A team of scientists, primarily based out of the University of Oxford, are currently undertaking serious experimentation with magic. Their latest study, published recently in Frontiers in Psychology, investigated whether a magician really could cheat us into believing we are saw an object that wasn’t actually there.
Magicians dazzle their audiences in numerous ways, but their repertoire is usually based on tricking our senses, distracting our attention and subtly persuading our mind.
To test how magic tricks can manipulate perception, the team had 420 participants watch a series of five silent videos of a magician performing tricks with different objects. After each trick, the viewers were asked to write down what they saw and rate how surprising, impossible and magical the trick seemed. Using silent videos, the researchers thought, would rule out the influence of distracting talk or leading questions which usually garnish magic shows.
The first four videos showed the magician performing tricks with small props — levitating poker chips, vanishing crayons and making small balls appearing from nowhere. The fifth video showed The Phantom Vanish Magic Trick, where the magician mimed making an object disappear.
This trick might seem pointless at first, but 32% of the participants fell for it, reporting seeing the non-existing object vanishing in front their eyes.

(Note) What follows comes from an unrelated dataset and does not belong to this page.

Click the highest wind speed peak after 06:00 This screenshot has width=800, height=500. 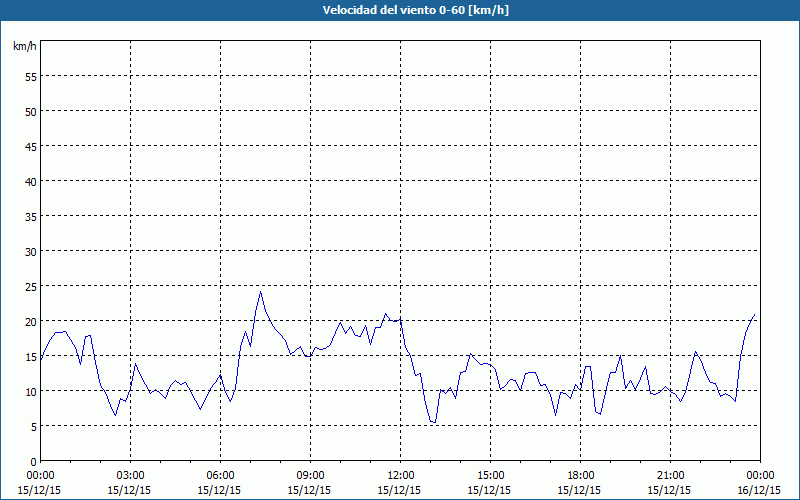261,292
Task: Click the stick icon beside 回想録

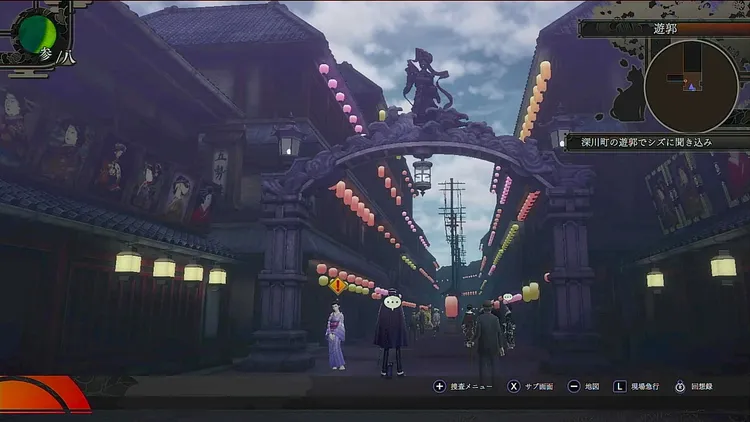Action: [680, 386]
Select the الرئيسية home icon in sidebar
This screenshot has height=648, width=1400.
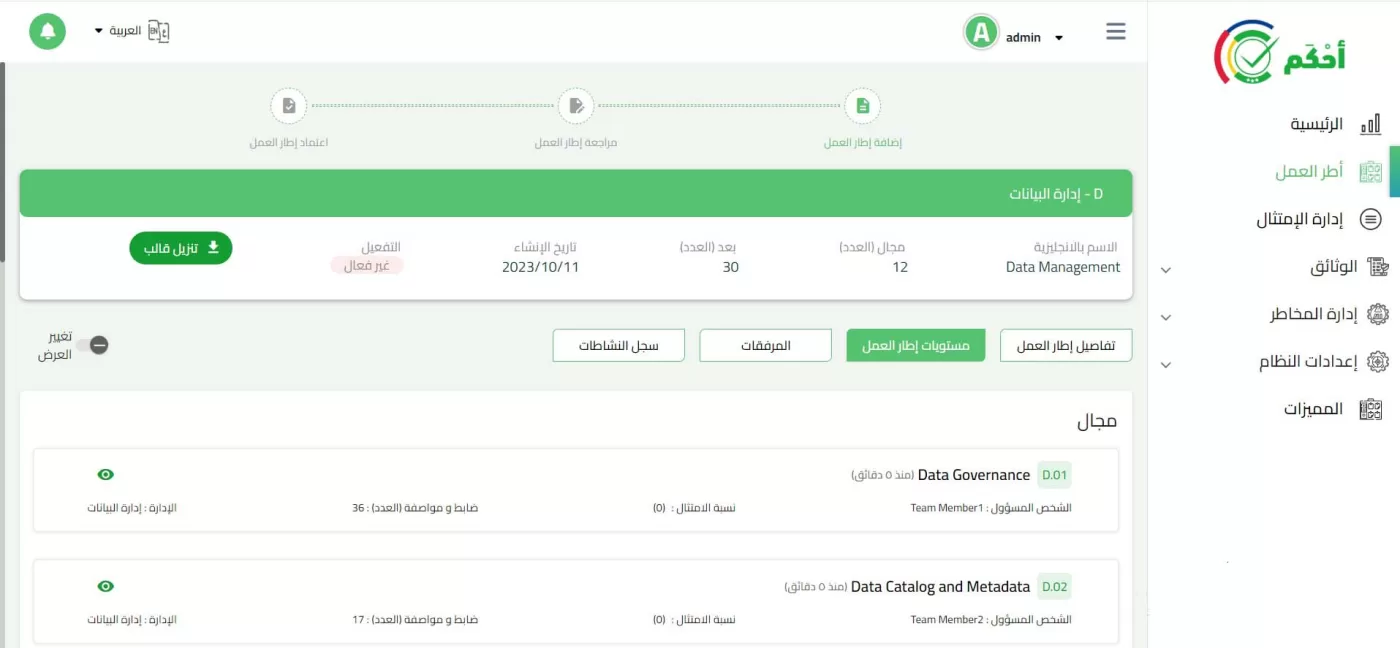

Psychologists have proposed that our perception is formed by combining two approaches. One is “bottom-up processing,” which involves a direct, sensory flow of information. Basically what you see is what you get. The other is “top-down processing,” which states that our perception is influenced by previous knowledge, expectations and existing beliefs. Think about how you can see a common sign, like N_ SM_KING, and even if it’s missing letters, you can read it. Whenever we see, hear, taste, smell or touch something, our brain combines the sensory information (bottom-up processing) and any previous knowledge it has (top-down processing) to perceive a new information. Here, the question is at what extent our mind relies on one or the other processing when magic happens.
Magic tricks, the researchers show, seems to hijack your brain’s top-down processing. The first four videos, it seemed, could tune participants to see a pattern — real objects vanishing over and over. And after seeing something happening repeatedly, some participants watching The Phantom Vanish Magic Trick believed something “ought to be there“ in even though their eyes couldn’t confirm it.